** WORK REQUIRED **
Skip the images and copy each record exactly as written.

** RECORDS FOR THE EXERCISE **
= Beginning of Section =

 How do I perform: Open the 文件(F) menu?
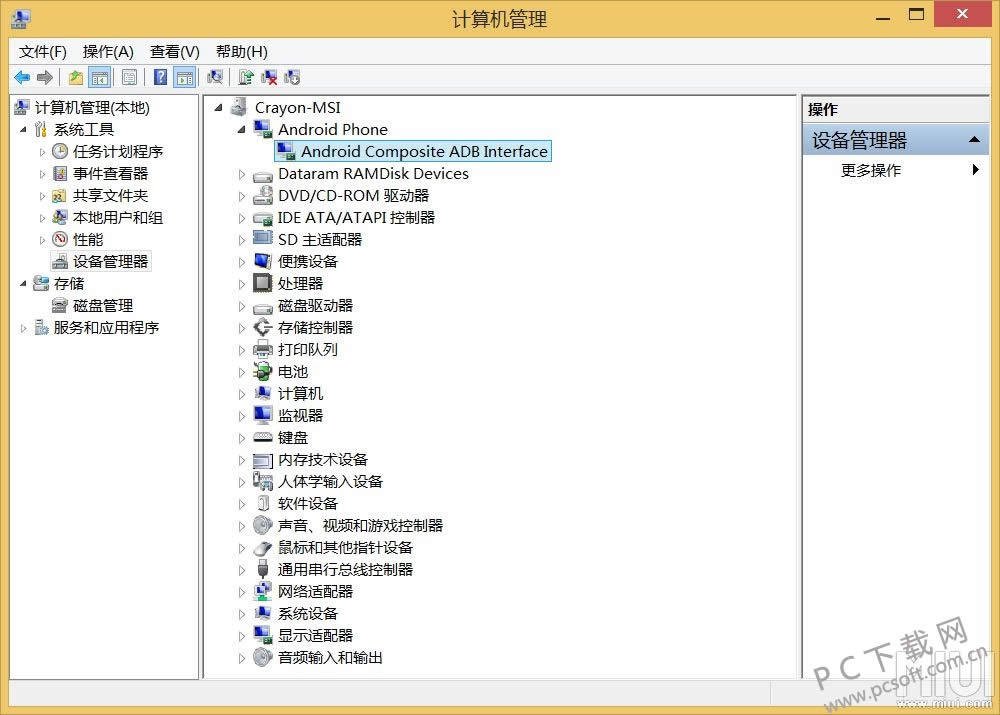[x=42, y=52]
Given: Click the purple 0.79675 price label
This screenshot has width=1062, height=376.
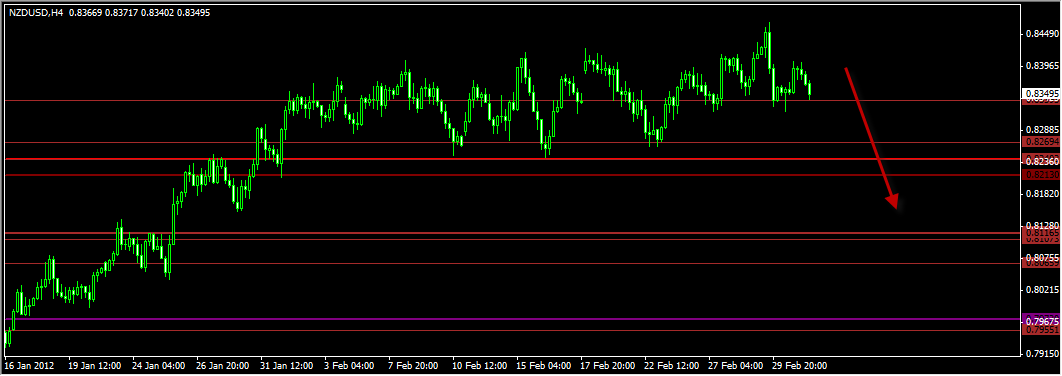Looking at the screenshot, I should [1042, 320].
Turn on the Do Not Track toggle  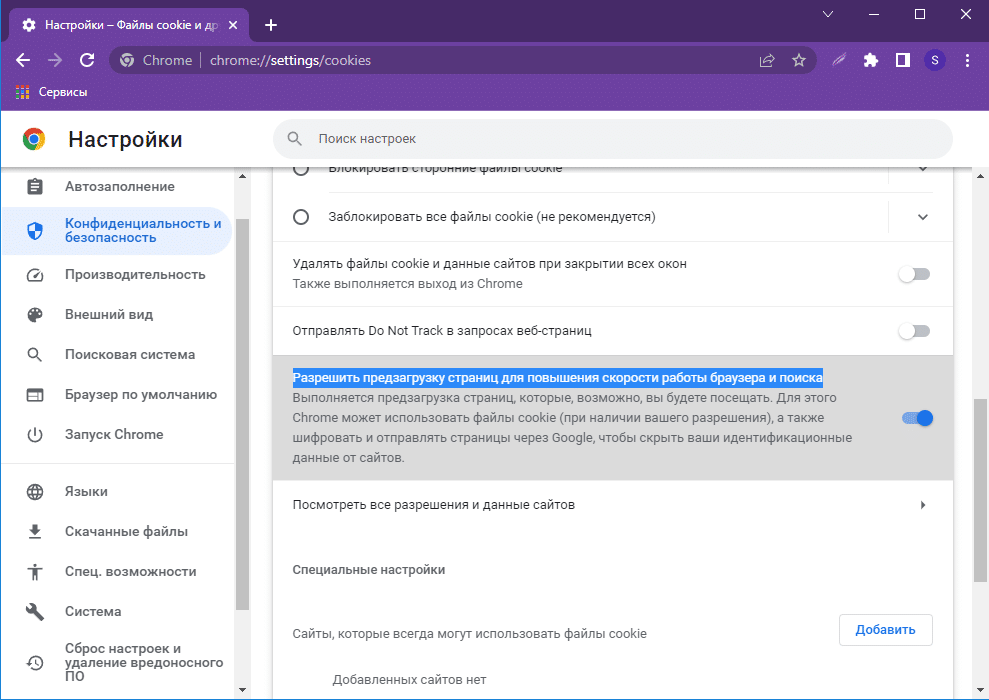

= End of Section =

** WRITTEN SOLUTION **
 How do I perform: Open the 文件(F) menu?
[x=42, y=52]
Given: Click the purple 0.79675 price label
This screenshot has width=1062, height=376.
Looking at the screenshot, I should [1042, 320].
Turn on the Do Not Track toggle  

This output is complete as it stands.